Hackers associated with the Chinese government have in the past few weeks attempted to penetrate the networks of US companies to steal their secrets even as China's president pledged they would not do so, The Washington Post reported citing private researchers said.

Chinese hackers had attacked at least seven US companies since president Xi Jinping vowed last month in Washington that China will not conduct cyber-economic espionage, CrowdStrike, a firm that helps companies track and check intrusions said.

The three weeks since Xi left Washington - including 25 September, the day after he left - had seen hackers linked to the Chinese government attempted to gain access to tech and pharmaceutical companies' networks, said Dmitri Alperovitch, CrowdStrike co-founder and chief technology officer, who released a report on the issue today.

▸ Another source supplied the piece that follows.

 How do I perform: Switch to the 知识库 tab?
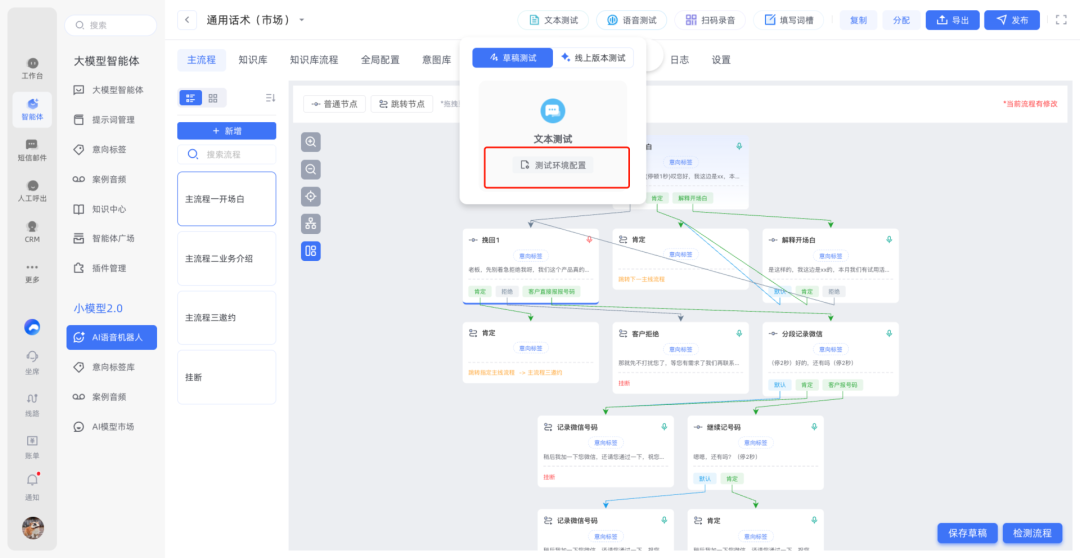pyautogui.click(x=252, y=60)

According to Aleperorvitch, the efforts continued to the present, sometimes several times a day, and appeared to be distinct from traditional intelligence gathering, which was not covered by Xi's pledge.

Alperovitch said in an interview that he believed the hackers who attacked the seven companies were associated with the Chinese government partly on the basis of the servers and software they used, Reuters reported.

One program the hackers used was named Derusbi, according to Alperovitch. Other analysts had said Derusbi earlier was seen  in attacks on Virginia defense contractor VAE Inc and health insurer Anthem Inc.

Alperovitch said the hackers belonged to several groups including one that CrowdStrike had previously named Deep Panda.

The "primary benefits of the intrusion seem clearly aligned to facilitate theft of intellectual property and trade secrets, rather than to conduct traditional, national-security-related intelligence collection," CrowdStrike said in a blog post to be published on Monday.

According to Chinese foreign ministry spokeswoman Hua Chunying the Chinese government opposed all forms of hacking or stealing commercial secrets.

"Internet hacking attacks are marked by their secretive, cross border nature," she told a daily news briefing.